Search code examples
pythongensimword2vecdoc2vec

How to put maximum vocabulary frequency in doc2vec


Doc2vec while creating the vocabulary has possibility to put minimum occurence of the word in documents to be included in vocabulary as parameter min_count.

model = gensim.models.doc2vec.Doc2Vec(vector_size=200, min_count=3, epochs=100,workers=8)

How is it possible to exclude words which appear far too often, with some parameter?

I know that one way is to do this in preprocessing step by manually deleting those words, and counting each, but would be nice to know if there is maybe some built in method to do so, as it gives more space for testing. Many thanks for the answer.


Solution

  • There's no explicit max_count parameter in gensim's Word2Vec.

    If you're sure some tokens are meaningless, you should preprocess your text to eliminate them.

    There is also a trim_rule option that can be passed as model instantiation or build_vocab(), where your own function can discard some words; see the gensim docs at:

    https://radimrehurek.com/gensim/models/word2vec.html#gensim.models.word2vec.Word2Vec

    Similarly, you could possibly avoid calling build_vocab() directly, and instead call its substeps – but edit the discovered raw-counts dictionary before the vocabulary is finalized. You would want to consult the source code to do this, and could use the code that discards too-infrequent words as a model for your own new additional code.
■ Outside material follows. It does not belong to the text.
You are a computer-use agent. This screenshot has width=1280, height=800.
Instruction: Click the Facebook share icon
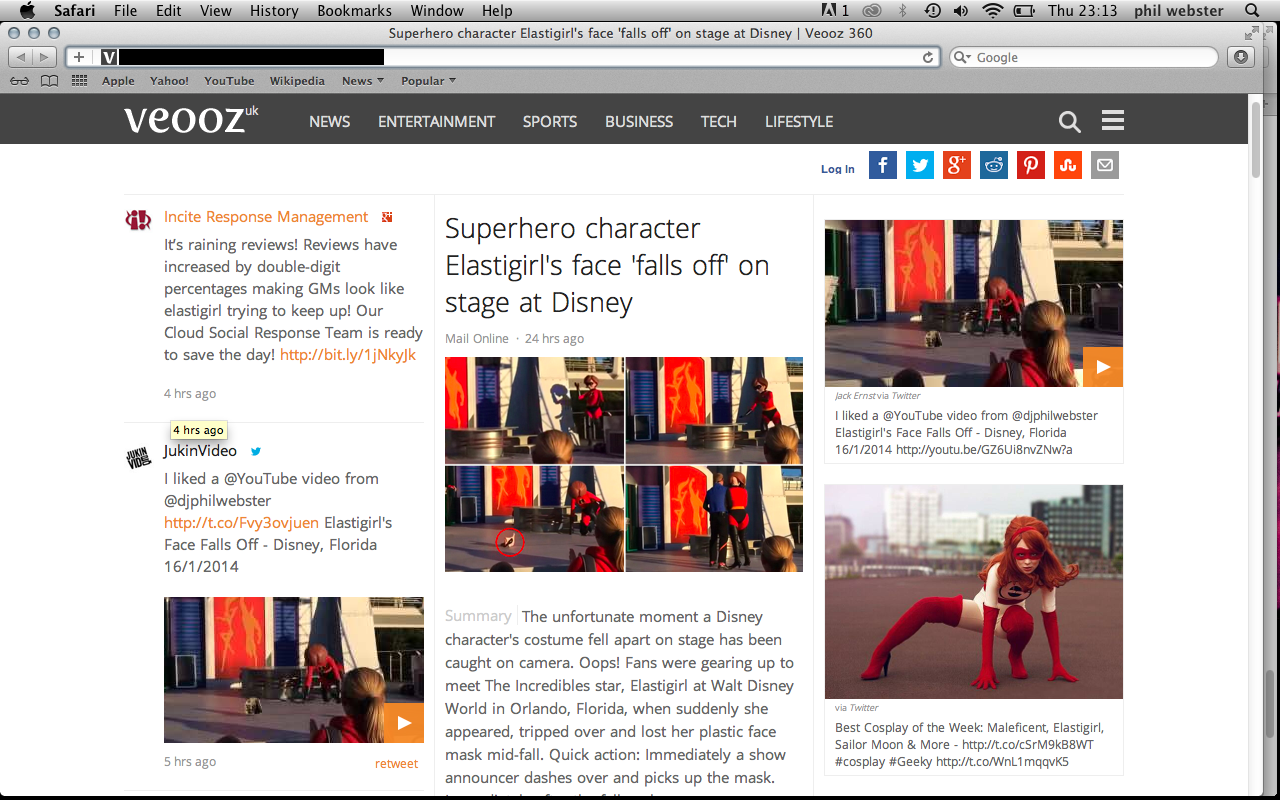tap(882, 165)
    The classic sample parameter of Word2Vec also controls a downsampling of high-frequency words, to prevent the model from spending too much relative effort on redundantly training abundant words. The more aggressive (smaller) this value is, the more instances of high-frequency words will be radomly skipped during training. The default of 1e-03 (0.001) is very conservative; in very-large natural language corpuses I've seen good results up to 1e-07 (0.0000001) or 1e-8 (0.00000001) – so in another domain where some lower-meaning tokens are very-frequent, similarly aggressive downsampling is worth trying.

    The newer ns_exponent option changes negative sampling to adjust the relative favoring of less-frequent words. The original word2vec work used a fixed value of 0.75, but some research since has suggested other domains, like recommendation systems, might benefit from other values that are more or less sensitive to actual token frequencies. (The relevant paper is linked in the gensim docs for the ns_exponent parameter.)